[Aim of the task] The line with "You are a computer-use" marks the first line to copy, and the line with "Given: Click the 13 November 2019 date" marks the last. Transcribe that stretch of the data below exactly, without pictures.

[Opening Exercise materials section]

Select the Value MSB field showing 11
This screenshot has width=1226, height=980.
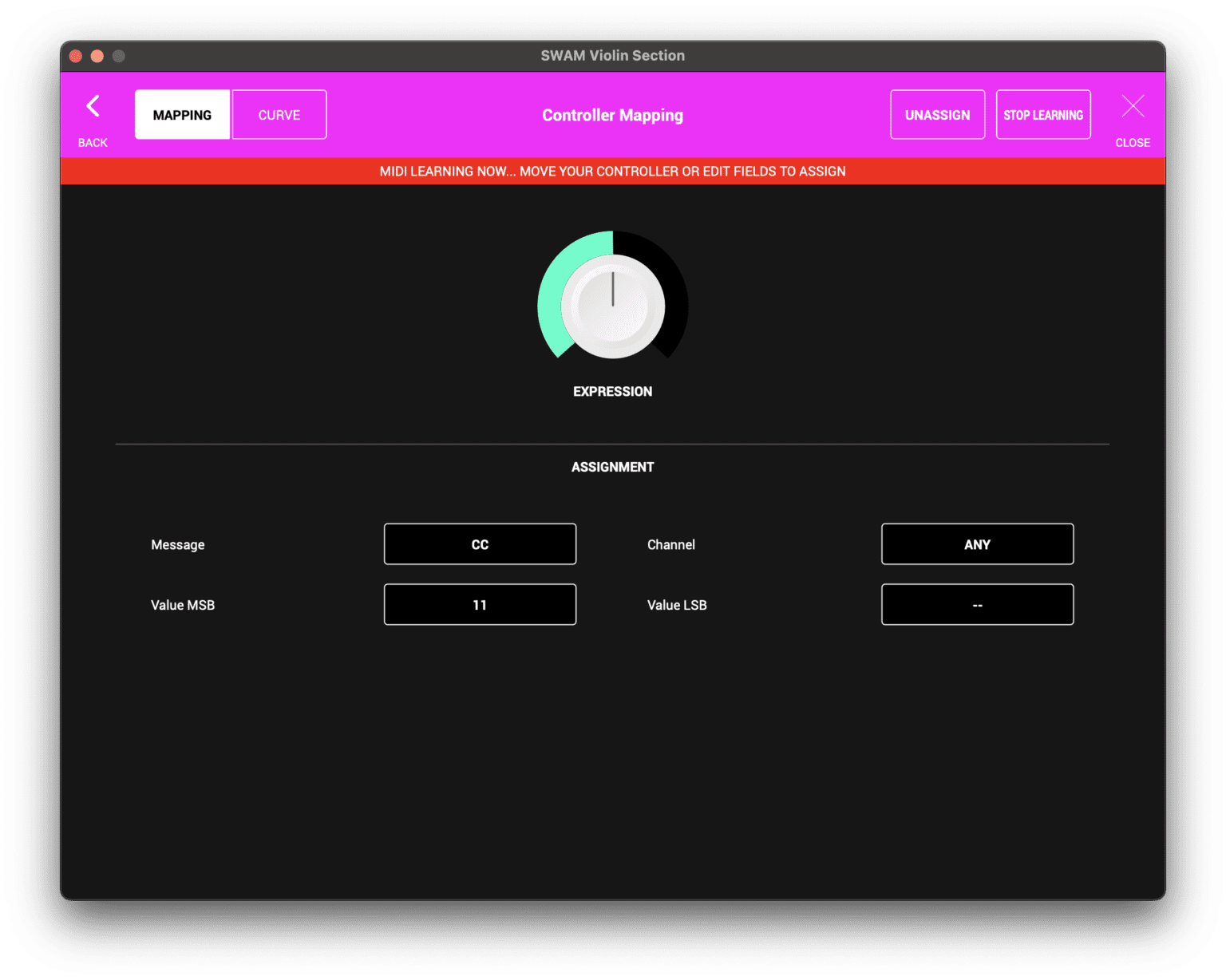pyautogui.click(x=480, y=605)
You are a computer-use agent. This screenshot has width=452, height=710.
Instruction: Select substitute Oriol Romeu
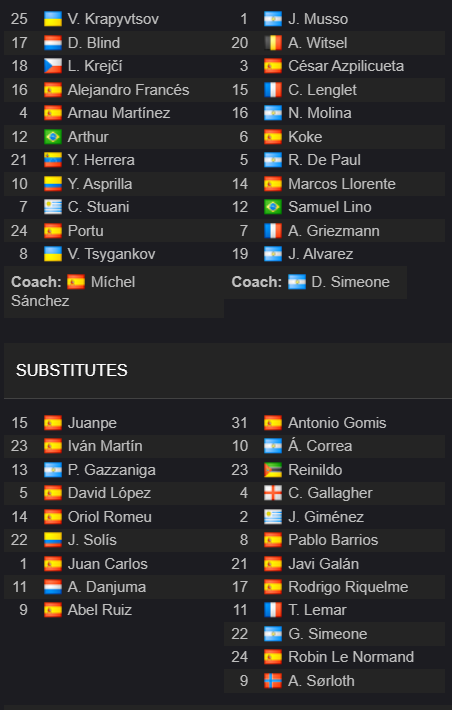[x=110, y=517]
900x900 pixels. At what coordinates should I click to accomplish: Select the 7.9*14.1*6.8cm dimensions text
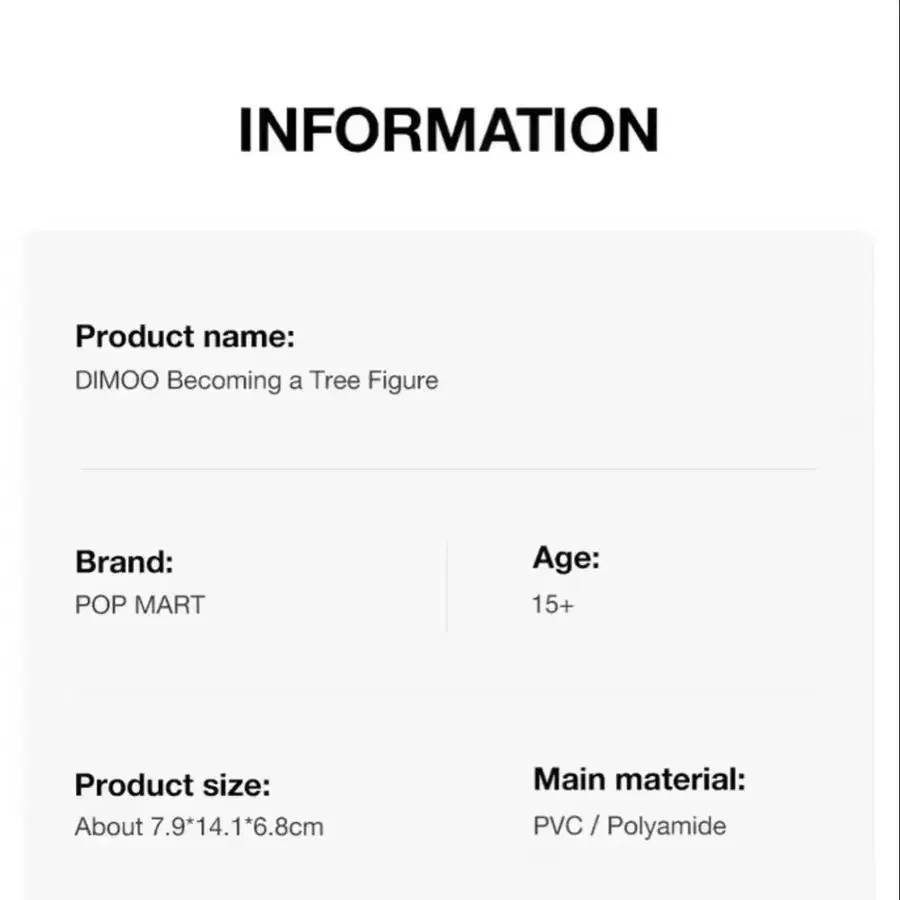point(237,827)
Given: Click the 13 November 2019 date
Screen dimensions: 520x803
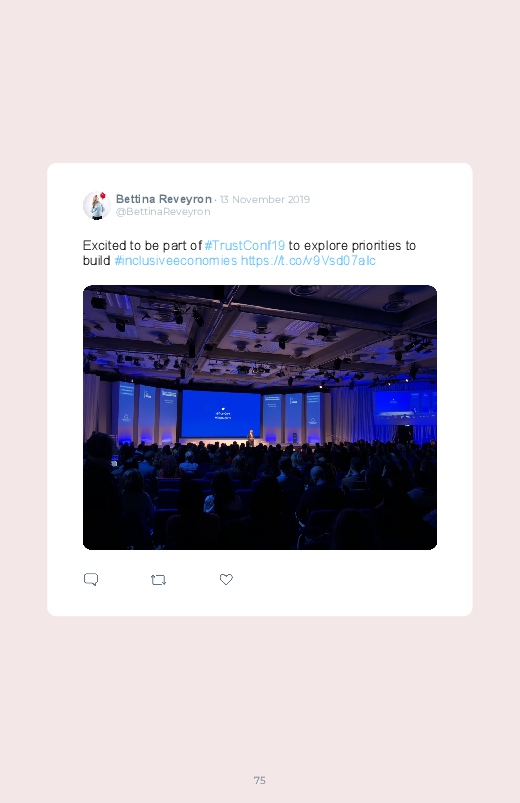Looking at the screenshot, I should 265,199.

[Closing Exercise materials section]
[Opening Exercise materials section]

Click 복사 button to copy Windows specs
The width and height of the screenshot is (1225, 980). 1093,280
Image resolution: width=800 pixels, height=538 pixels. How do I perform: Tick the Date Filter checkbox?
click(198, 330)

[Closing Exercise materials section]

[Solution to this task]
You are a computer-use agent. This screenshot has width=452, height=710.
Instruction: Select substitute Oriol Romeu
[x=110, y=517]
900x900 pixels. At what coordinates should I click to accomplish: Select the 7.9*14.1*6.8cm dimensions text
point(237,827)
Given: Click the 13 November 2019 date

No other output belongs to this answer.